The Obama administration is pressing for better efforts to combat corruption in Afghanistan, Secretary of State Hillary Rodham Clinton said Monday as she flew into the country for an international conference on the war, reconstruction and development.
Clinton landed in Kabul on Monday after two days of talks in neighboring Pakistan where she pushed officials to work more closely with the government of Afghan President Hamid Karzai in the fight against extremists.
Afghan officials are expected to present their plans to improve security and implement reforms at Tuesday's conference.
Before landing, Clinton told reporters the Kabul conference "is going to show more Afghan ownership and leadership, which is something we've been pushing."
'We have to do a better job'
Clinton said that she is concerned about reports of the diversion of U.S. aid, but said the problem isn't just with the Afghan government.
"We also have to take our hard look at ourselves because it is very clear our presence, all of our contracting has fed that problem," she said. "This is not just an Afghan problem, it's an international issue. We have to do a better job of trying to more carefully channel and monitor our own aid."
She said the U.S. is "pressing the Afghan government at all levels to be more accountable, to go after corruption," but that the U.S. also had a responsibility to improve management of its programs.
Meanwhile, German Foreign Minister Guido Westerwelle said he wanted the international conference to agree on handing over the responsibility for the country's security to the local authorities by 2014.
He said the gathering's broader "aim is to come up with a perspective for a withdrawal."
Westerwelle also defended the reconciliation approach toward moderate Taliban. "We won't be successful without a political solution that reflects the interests of all political groups," he said.
Germany has some 4,500 troops in the NATO-led ISAF security force in Afghanistan, making it the third-largest troop contributor behind the U.S. and Britain.
The conference will be attended by U.N. Secretary-General Ban Ki-moon, NATO Secretary-General Anders Fogh Rasmussen and delegations from more than 60 nations plus a host of other diplomats and representatives from international organizations.
Earlier, Clinton sought to convince skeptical Pakistanis that American interest in their country extends beyond the fight against Islamist militants by announcing a raft of new aid projects worth $500 million.
The projects, which included new dams for badly needed electricity and hospitals, are part of a $7.5 billion aid effort to win over Pakistanis suspicious about Washington's goals here and in neighboring Afghanistan, where U.S. troops are being killed in ever greater numbers in an insurgency with links to Pakistan.
Mistrust over U.S. intentions in Pakistan is in part due to Washington's decision to turn away from the nuclear-armed country after enlisting its support to defeat the Soviets in Afghanistan in the 1980s.
"Of course there is a legacy of suspicion that we inherited. It is not going to be eliminated overnight," said Clinton following talks in Islamabad.

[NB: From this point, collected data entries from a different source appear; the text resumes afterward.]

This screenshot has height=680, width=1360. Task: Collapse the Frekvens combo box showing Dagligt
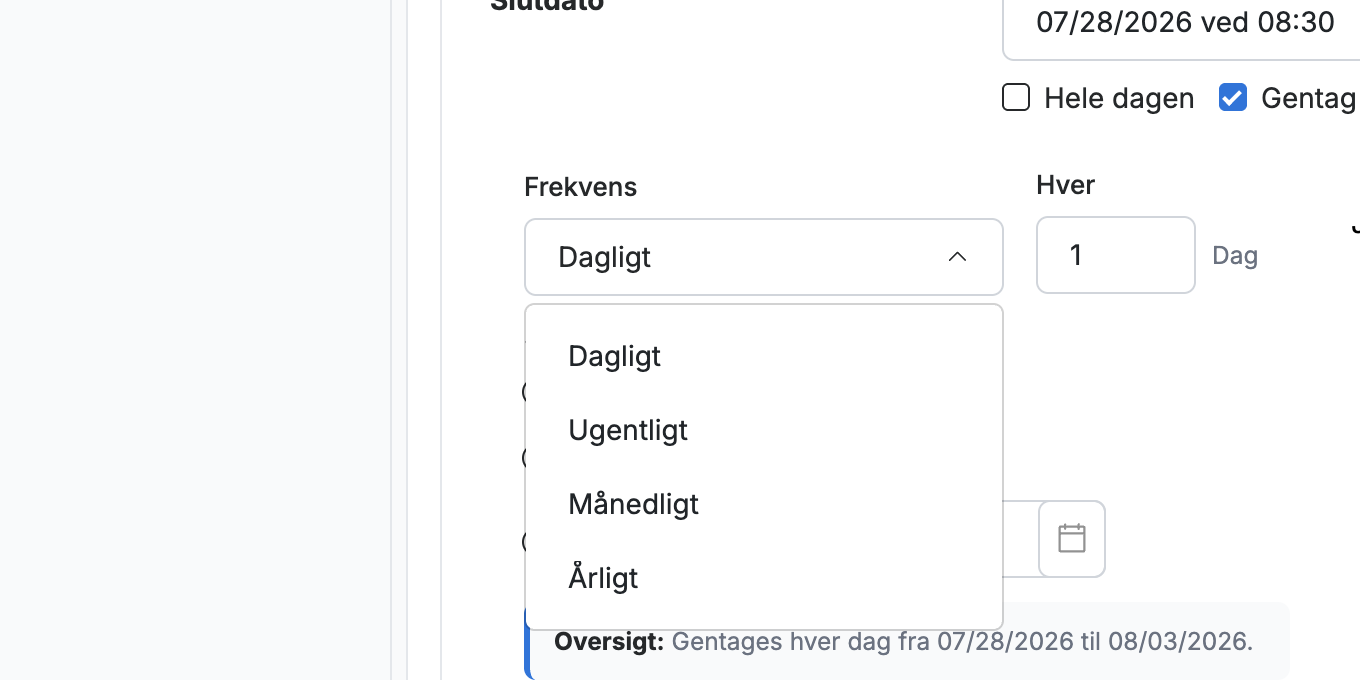point(764,257)
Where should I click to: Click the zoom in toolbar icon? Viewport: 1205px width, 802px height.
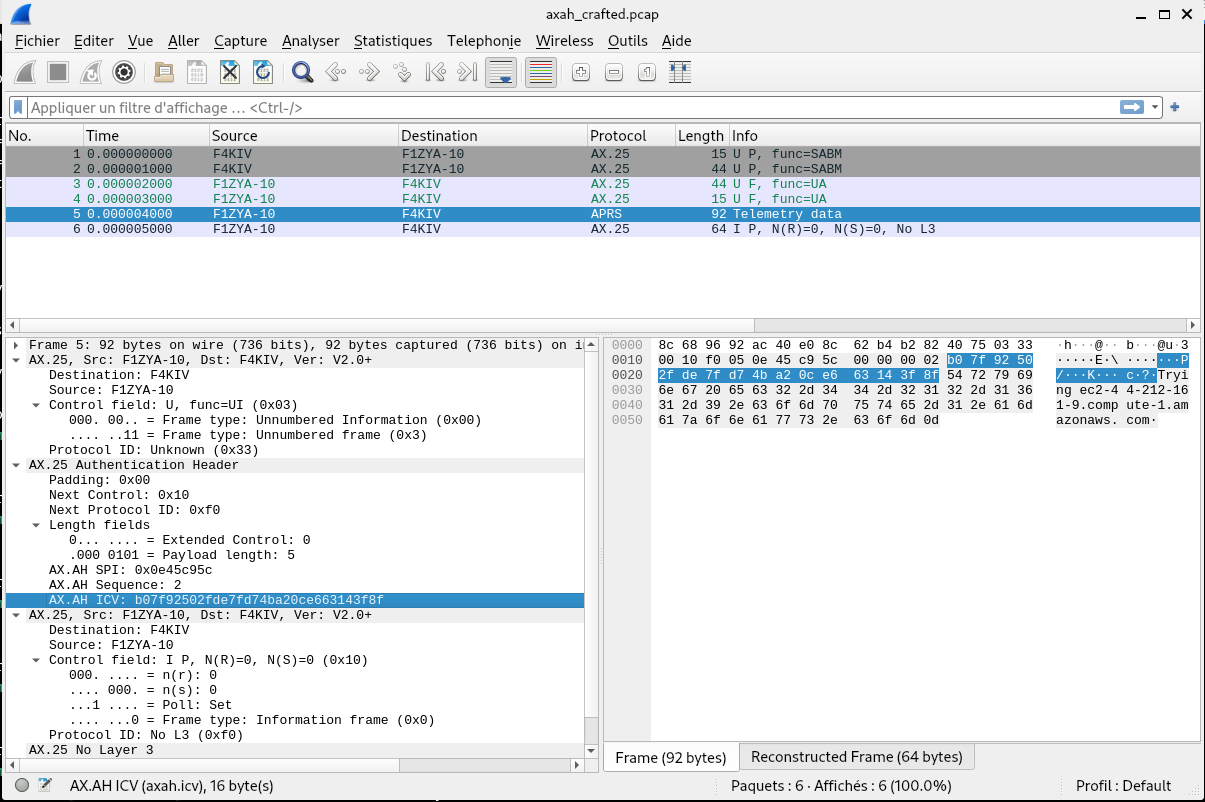coord(580,72)
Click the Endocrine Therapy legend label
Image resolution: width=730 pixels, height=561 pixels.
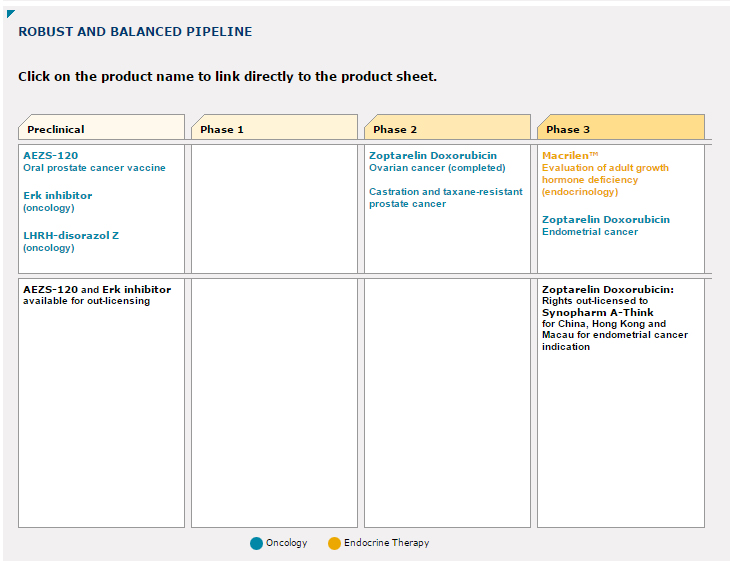pos(386,543)
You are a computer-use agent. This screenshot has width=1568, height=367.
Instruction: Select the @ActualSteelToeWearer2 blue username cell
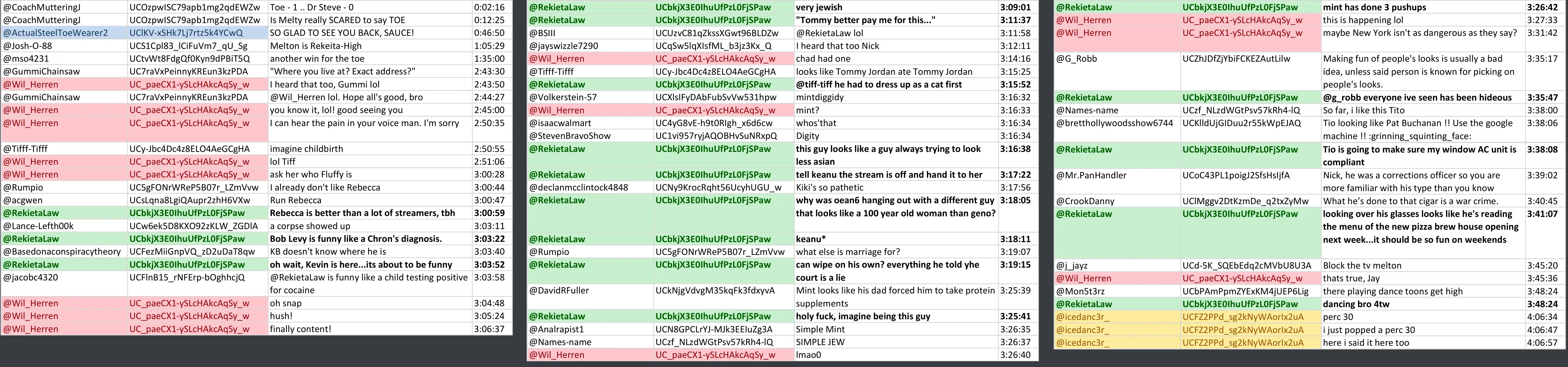[x=64, y=33]
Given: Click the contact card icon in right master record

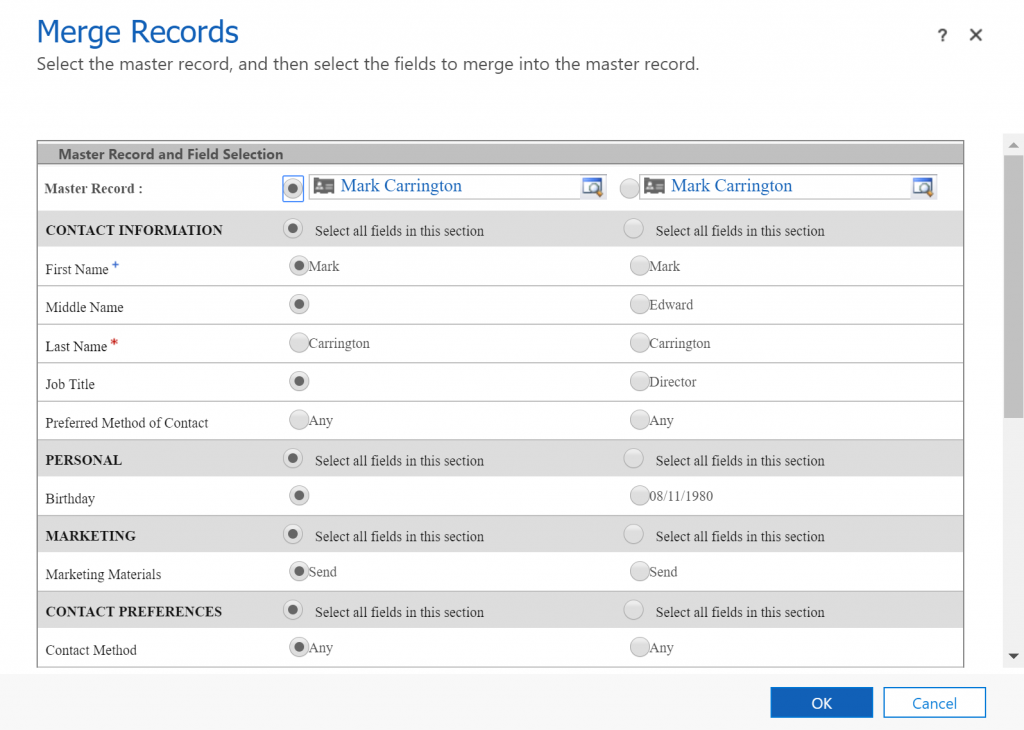Looking at the screenshot, I should click(x=654, y=186).
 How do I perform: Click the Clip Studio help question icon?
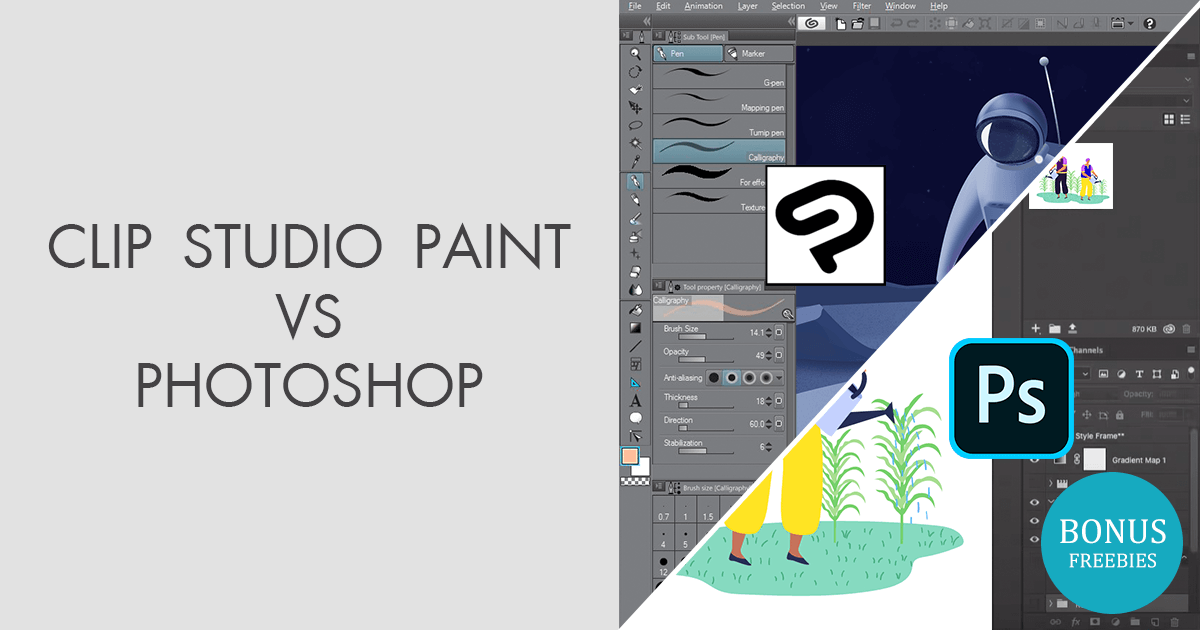click(x=1149, y=23)
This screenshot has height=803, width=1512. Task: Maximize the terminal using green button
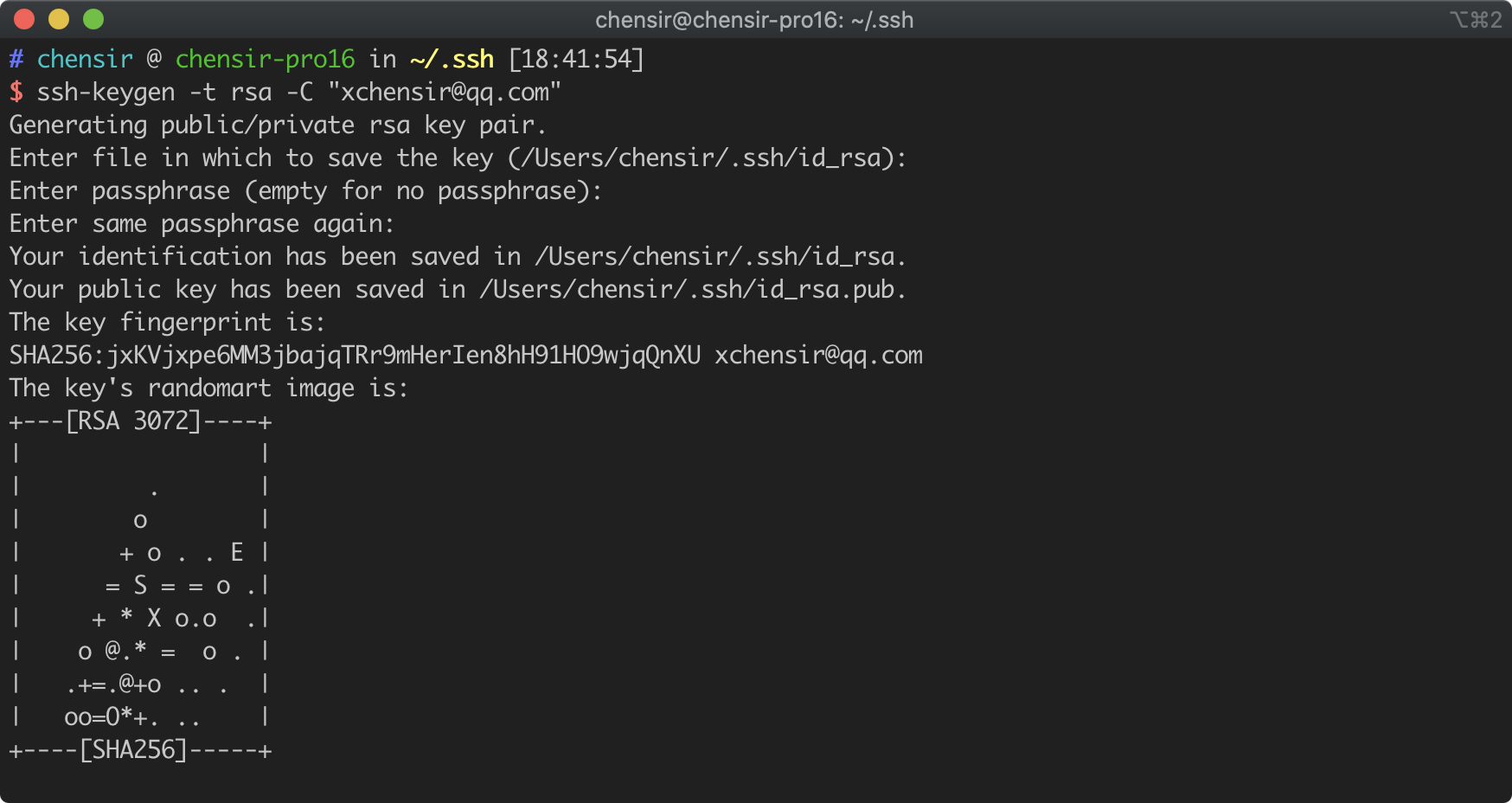pos(93,19)
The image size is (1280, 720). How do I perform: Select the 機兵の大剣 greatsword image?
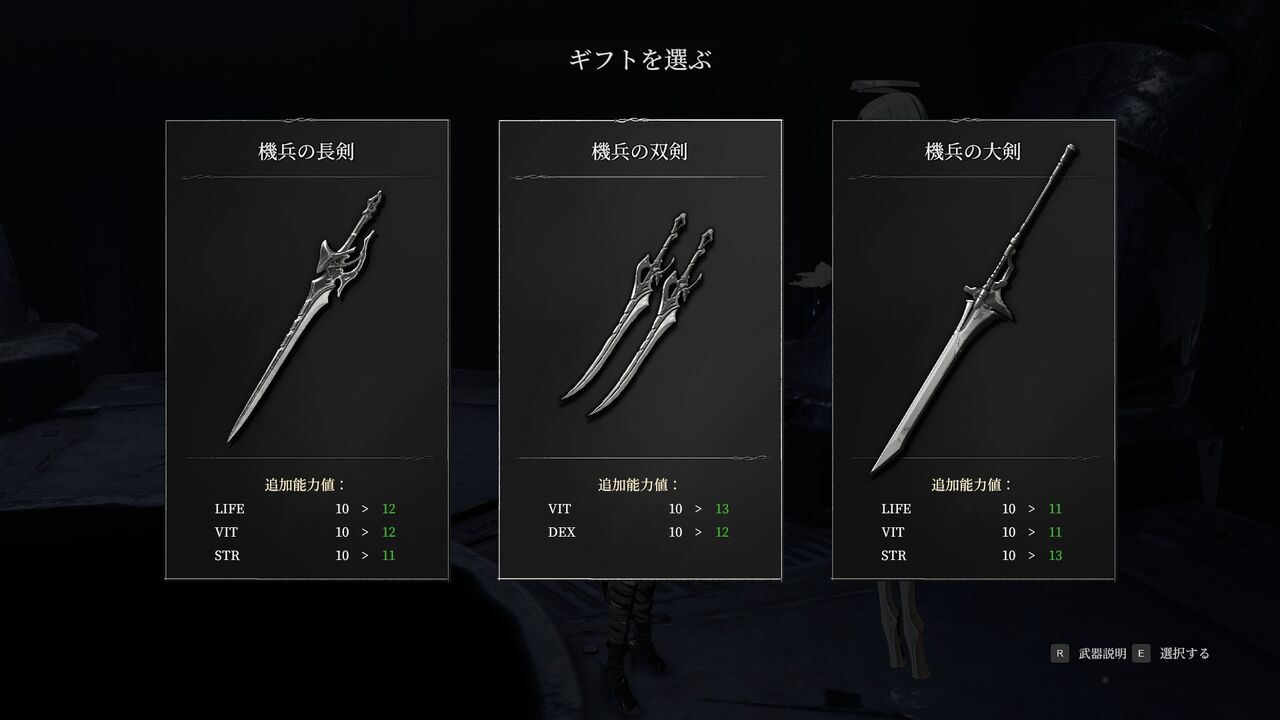(973, 308)
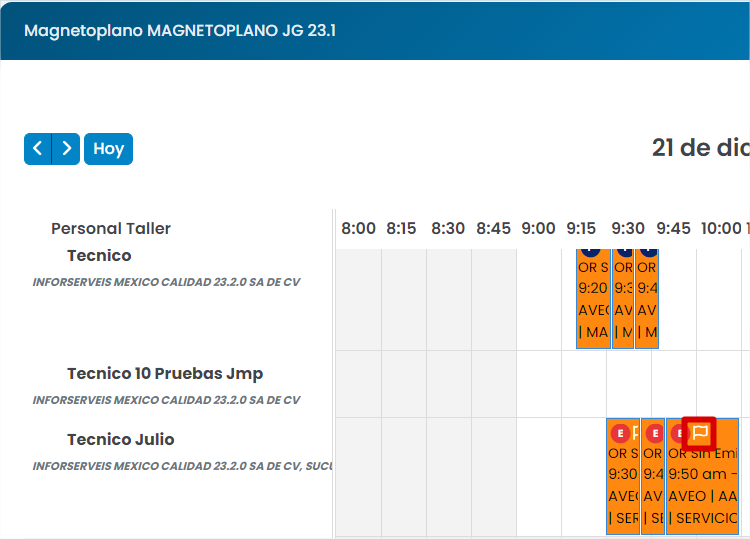
Task: Click the 21 de dic date title
Action: click(701, 148)
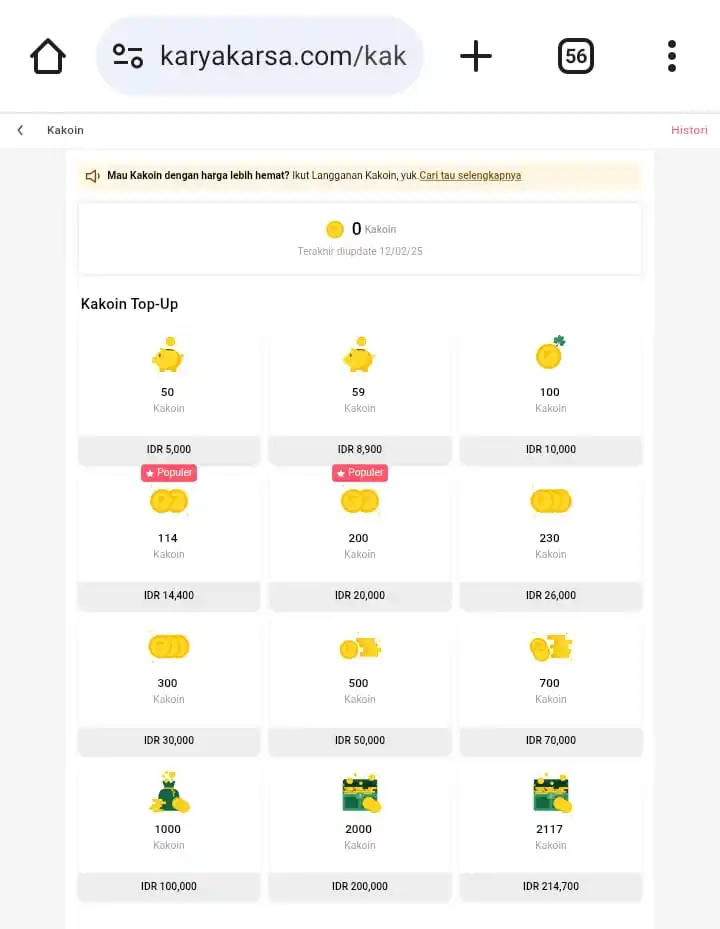Screen dimensions: 720x929
Task: Go back using the Kakoin back chevron
Action: (20, 130)
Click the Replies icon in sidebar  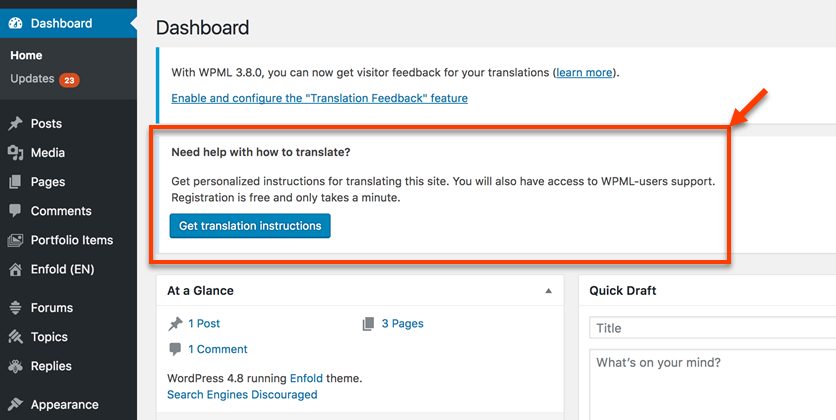pyautogui.click(x=15, y=366)
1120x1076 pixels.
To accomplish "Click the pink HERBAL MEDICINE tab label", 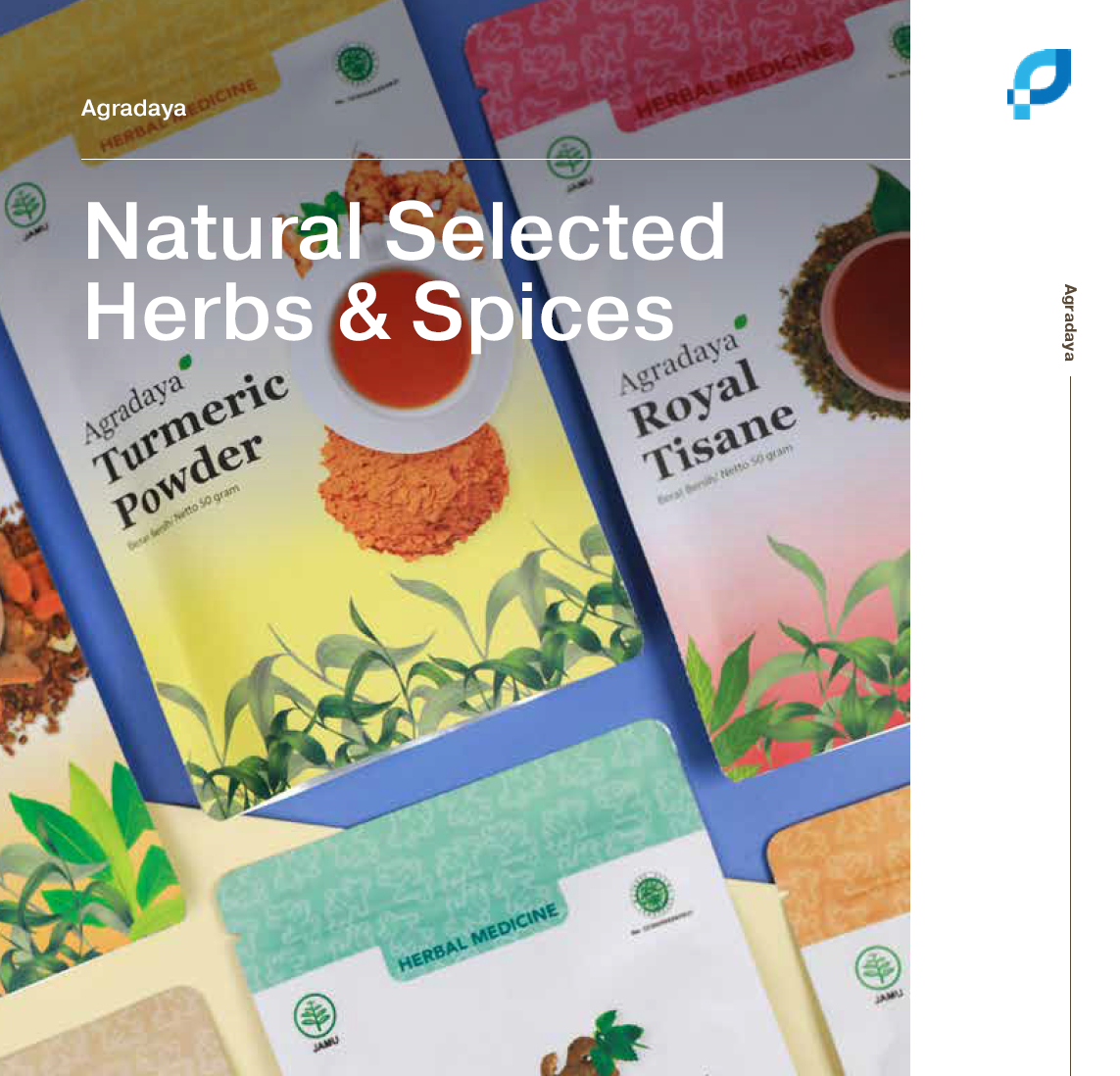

"It is however our goal to slowly but surely demonstrate that the United States is concerned about Pakistan for the long term and that our partnership goes far beyond security against our common enemies," she said. "We have moved beyond a standoff of our misunderstandings that were allowed to fester and not addressed ... to a position where we're engaged in the most open dialogue that I think our two countries have ever had."
Clinton said the U.S. will complete two hydroelectric dam projects to supply electricity to more than 300,000 people in areas near the Afghan border, will renovate or build three medical facilities in central and southern Pakistan and will embark on a new initiative to improve access to clean drinking water in the country.
These projects and several others focused on promoting economic growth will cost some $500 million and will be funded by legislation approved by Congress to triple nonmilitary aid to $1.5 billion a year over five years. The initiatives mark the second phase of projects begun under a new and enhanced strategic partnership.
Despite these initiatives, Clinton faces challenges in appealing for greater Pakistani cooperation in cracking down on militants who use their sanctuaries in Pakistan to launch cross-border attacks against NATO troops in Afghanistan.
Many analysts believe Pakistan is reluctant to target Afghan Taliban militants in the country with whom it has historical ties because they could be useful allies in Afghanistan after international forces withdraw.
Pakistan has shown more interest in supporting Afghanistan's push to reconcile with Afghan Taliban rather than fight them, a tactic that the U.S. believes has little chance of succeeding until the militants' momentum on the battlefield is reversed.
The U.S. has pushed Pakistan and Afghanistan to improve their often frosty relations and prodded the two countries to seal a landmark trade deal Sunday that was reached after years of negotiation. The pact, which eases restrictions on cross-border transportation, must be ratified by the Afghan parliament and Pakistani Cabinet.
U.S. officials said they believe it will significantly enhance ties between the two countries, boost development and incomes on both sides of the border and contribute to the fight against extremists.